EXERCISE INPUTS
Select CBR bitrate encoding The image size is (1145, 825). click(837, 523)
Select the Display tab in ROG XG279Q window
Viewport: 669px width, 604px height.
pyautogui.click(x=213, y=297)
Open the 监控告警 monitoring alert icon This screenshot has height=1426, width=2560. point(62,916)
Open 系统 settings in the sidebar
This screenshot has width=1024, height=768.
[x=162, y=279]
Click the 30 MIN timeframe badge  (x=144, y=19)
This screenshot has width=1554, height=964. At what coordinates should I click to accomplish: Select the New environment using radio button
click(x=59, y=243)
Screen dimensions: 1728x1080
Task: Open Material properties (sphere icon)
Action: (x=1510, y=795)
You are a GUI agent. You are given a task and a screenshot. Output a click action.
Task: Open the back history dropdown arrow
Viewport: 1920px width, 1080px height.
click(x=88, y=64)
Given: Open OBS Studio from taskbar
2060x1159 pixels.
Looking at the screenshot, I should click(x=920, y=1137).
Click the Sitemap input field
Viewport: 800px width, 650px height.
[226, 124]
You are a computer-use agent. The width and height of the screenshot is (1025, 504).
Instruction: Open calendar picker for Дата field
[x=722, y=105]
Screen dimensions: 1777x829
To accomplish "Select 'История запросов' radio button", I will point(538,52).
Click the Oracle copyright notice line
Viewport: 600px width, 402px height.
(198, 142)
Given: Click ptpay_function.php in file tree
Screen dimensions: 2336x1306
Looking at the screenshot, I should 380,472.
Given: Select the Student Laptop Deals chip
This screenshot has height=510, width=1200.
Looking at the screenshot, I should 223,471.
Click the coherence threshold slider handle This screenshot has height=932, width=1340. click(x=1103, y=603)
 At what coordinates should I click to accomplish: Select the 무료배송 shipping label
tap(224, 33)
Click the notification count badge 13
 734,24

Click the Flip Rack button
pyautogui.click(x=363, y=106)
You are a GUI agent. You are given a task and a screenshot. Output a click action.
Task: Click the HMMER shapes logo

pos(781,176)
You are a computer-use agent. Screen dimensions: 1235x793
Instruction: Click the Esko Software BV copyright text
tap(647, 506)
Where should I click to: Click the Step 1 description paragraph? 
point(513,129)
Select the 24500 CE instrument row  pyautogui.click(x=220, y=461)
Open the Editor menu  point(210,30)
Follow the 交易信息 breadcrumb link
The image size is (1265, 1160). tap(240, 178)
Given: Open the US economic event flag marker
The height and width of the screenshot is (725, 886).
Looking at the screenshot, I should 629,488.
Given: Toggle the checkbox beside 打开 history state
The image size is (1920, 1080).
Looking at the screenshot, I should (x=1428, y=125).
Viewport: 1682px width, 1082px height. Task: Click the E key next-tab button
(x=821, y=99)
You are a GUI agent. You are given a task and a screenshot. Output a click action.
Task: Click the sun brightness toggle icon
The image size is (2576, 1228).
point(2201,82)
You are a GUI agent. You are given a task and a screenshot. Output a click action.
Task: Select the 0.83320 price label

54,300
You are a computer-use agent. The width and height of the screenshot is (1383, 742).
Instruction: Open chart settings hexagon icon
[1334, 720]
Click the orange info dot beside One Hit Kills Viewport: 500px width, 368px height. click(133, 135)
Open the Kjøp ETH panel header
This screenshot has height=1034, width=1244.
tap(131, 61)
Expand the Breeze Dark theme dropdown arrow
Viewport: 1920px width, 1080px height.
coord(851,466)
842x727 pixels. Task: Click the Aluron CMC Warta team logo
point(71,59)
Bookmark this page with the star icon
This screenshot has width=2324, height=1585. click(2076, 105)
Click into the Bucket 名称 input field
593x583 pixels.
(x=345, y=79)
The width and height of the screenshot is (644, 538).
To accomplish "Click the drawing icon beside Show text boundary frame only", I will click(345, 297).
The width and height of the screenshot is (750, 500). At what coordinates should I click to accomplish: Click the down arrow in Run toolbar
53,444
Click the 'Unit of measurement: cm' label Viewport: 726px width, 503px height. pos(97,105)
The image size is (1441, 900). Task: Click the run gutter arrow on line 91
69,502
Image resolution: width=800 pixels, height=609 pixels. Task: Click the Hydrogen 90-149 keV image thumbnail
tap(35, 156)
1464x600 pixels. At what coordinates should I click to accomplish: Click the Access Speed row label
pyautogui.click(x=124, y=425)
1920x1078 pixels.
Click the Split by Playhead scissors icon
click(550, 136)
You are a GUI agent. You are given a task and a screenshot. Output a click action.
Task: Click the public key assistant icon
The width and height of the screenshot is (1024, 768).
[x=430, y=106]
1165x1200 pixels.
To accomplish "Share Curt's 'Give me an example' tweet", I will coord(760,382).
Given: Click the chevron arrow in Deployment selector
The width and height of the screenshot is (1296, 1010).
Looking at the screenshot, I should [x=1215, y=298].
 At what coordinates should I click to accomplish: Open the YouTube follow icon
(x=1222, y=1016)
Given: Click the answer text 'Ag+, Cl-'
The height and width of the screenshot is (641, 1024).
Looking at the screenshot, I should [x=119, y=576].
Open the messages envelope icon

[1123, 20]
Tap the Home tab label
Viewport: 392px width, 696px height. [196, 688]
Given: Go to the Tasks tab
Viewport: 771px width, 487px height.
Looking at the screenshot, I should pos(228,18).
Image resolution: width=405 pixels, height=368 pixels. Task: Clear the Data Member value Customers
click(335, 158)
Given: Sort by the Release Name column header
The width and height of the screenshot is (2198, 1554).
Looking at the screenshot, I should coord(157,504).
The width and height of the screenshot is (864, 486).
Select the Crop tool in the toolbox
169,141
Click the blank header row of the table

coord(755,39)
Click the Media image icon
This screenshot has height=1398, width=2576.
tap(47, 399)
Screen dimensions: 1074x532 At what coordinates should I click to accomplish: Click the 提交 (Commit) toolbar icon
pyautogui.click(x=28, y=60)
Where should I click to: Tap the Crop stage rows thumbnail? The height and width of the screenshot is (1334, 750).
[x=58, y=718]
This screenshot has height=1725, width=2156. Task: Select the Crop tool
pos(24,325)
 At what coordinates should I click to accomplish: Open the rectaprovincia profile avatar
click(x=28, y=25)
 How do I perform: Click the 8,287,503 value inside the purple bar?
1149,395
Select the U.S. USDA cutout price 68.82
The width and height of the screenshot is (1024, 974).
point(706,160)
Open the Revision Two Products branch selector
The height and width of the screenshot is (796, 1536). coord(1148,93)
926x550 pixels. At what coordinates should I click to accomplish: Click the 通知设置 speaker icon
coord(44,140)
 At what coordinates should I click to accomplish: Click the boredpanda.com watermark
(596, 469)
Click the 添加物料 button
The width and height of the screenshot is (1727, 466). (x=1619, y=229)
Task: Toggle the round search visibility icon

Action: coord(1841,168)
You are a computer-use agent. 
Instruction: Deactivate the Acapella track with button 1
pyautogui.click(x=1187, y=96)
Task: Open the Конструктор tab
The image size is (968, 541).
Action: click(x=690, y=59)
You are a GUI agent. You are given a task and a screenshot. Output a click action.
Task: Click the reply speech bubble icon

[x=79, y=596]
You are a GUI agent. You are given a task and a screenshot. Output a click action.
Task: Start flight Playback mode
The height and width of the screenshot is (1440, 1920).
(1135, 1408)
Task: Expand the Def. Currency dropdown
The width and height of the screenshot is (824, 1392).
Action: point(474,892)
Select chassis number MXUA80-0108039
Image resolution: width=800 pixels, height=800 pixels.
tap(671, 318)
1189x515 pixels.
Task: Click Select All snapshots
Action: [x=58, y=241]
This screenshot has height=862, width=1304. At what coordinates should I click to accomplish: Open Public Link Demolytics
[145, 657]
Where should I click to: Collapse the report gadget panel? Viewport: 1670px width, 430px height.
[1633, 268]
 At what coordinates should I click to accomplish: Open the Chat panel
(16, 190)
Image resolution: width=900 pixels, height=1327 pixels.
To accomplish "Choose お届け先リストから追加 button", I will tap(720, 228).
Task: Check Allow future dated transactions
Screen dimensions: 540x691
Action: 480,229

THE PROBLEM
Reproduce the stretch of records from the line containing "Given: Click ptpay_function.php in file tree" through the line containing "[1334, 720]", with every line unchanged.

WORKED ANSWER
Given: Click ptpay_function.php in file tree
Screen dimensions: 2336x1306
Looking at the screenshot, I should 380,472.
Given: Select the Student Laptop Deals chip
This screenshot has height=510, width=1200.
Looking at the screenshot, I should 223,471.
Click the coherence threshold slider handle This screenshot has height=932, width=1340. click(x=1103, y=603)
 At what coordinates should I click to accomplish: Select the 무료배송 shipping label
tap(224, 33)
Click the notification count badge 13
 734,24

Click the Flip Rack button
pyautogui.click(x=363, y=106)
You are a GUI agent. You are given a task and a screenshot. Output a click action.
Task: Click the HMMER shapes logo

pos(781,176)
You are a computer-use agent. Screen dimensions: 1235x793
Instruction: Click the Esko Software BV copyright text
tap(647, 506)
Where should I click to: Click the Step 1 description paragraph? 
point(513,129)
Select the 24500 CE instrument row  pyautogui.click(x=220, y=461)
Open the Editor menu  point(210,30)
Follow the 交易信息 breadcrumb link
The image size is (1265, 1160). tap(240, 178)
Given: Open the US economic event flag marker
The height and width of the screenshot is (725, 886).
Looking at the screenshot, I should 629,488.
Given: Toggle the checkbox beside 打开 history state
The image size is (1920, 1080).
Looking at the screenshot, I should (x=1428, y=125).
Viewport: 1682px width, 1082px height. Task: Click the E key next-tab button
(x=821, y=99)
You are a GUI agent. You are given a task and a screenshot. Output a click action.
Task: Click the sun brightness toggle icon
The image size is (2576, 1228).
point(2201,82)
You are a GUI agent. You are given a task and a screenshot. Output a click action.
Task: Select the 0.83320 price label

54,300
You are a computer-use agent. The width and height of the screenshot is (1383, 742).
Instruction: Open chart settings hexagon icon
[1334, 720]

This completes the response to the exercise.